Operatoren sorgten zwar bislang schon im Vorfeld dafür, dass es möglichst gar nicht erst zu Störungen und Belästigungen im Rahmen von Chat-Sessions kam, neue Chatregeln und ein Meldebutton, über den sich Nutzer im Falle des Falles an einen geschulten Betreuer wenden können, sollen den Jugendschutz künftig stärken.
Chatten ist beliebt, vor allem bei jungen Menschen steht diese Kommunikationsform hoch im Kurs. Denn Chats haben rund um die Uhr geöffnet und gerade die Anonymität macht das Plaudern so locker, amüsant, spannend und entspannend zugleich.
Leider hat dies auch eine dunkle Seite. Denn im Schutze eben dieser vermeintlichen Anonymität mutiert mancher zum pöbelnden Maulhelden, pädophil Veranlagte suchen Kontakte zu Kindern oder jemand, der sonst nichts zu sagen hat, fühlt sich besonders mächtig, wenn er andere im Chat bedroht oder nötigt.

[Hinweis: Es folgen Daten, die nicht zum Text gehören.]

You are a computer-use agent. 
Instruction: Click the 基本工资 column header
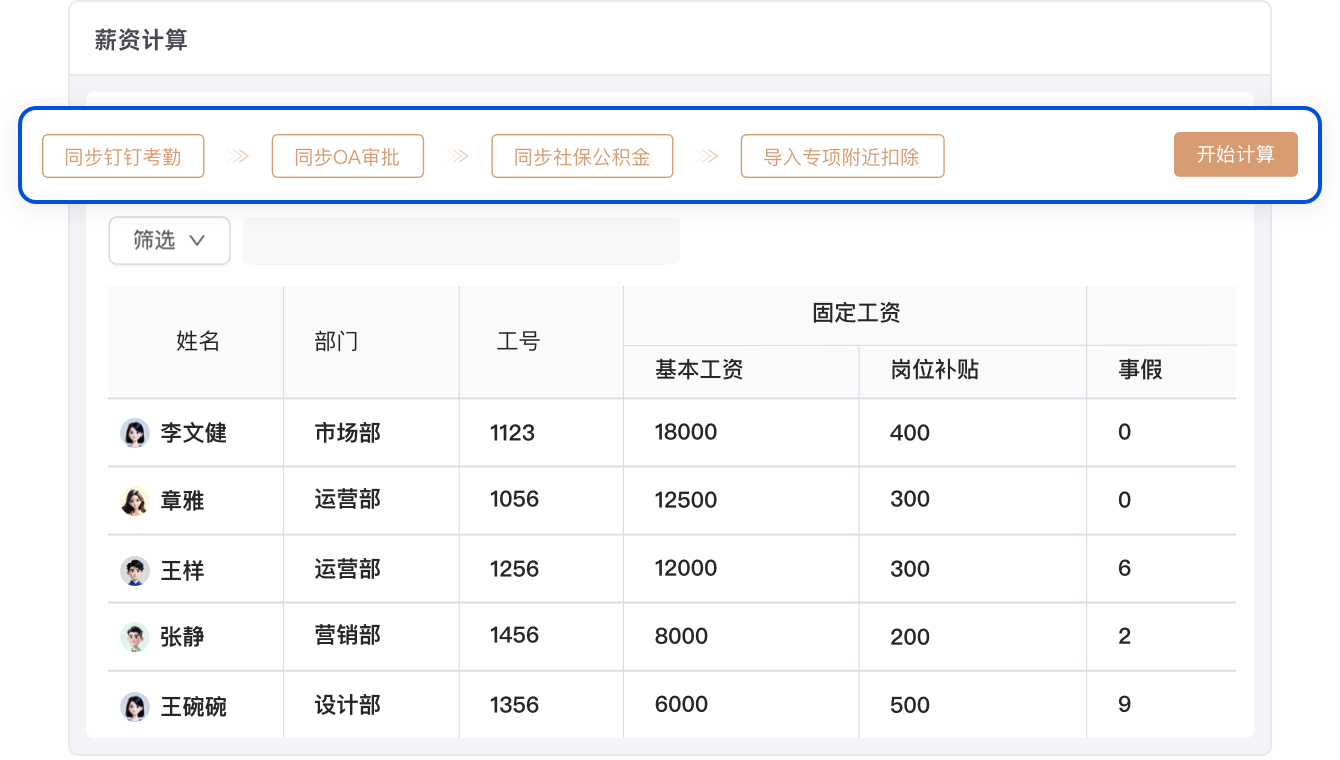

"Zum Glück sind die Vorfälle, gemessen an den hohen Besucherzahlen, sehr gering. Und meist hilft schon ein sogenannter Opcall, der sofort einen der Operator auf den Plan ruft, der Störenfriede mittels Verwarnung oder Sperrung ruhig stellt. Doch das Internet ist kein rechtsfreier Raum. Gesetzeswidriges Verhalten wird hier genauso geahndet wie offline und Menschen, die gegen das Gesetz verstoßen, lassen sich auch aus der Anonymität des Internets heraus ermitteln", so die ChatCity-Betreiber in einem Statement. Sie wollen in Zukunft auch noch enger mit den Strafverfolgungsbehörden kooperieren.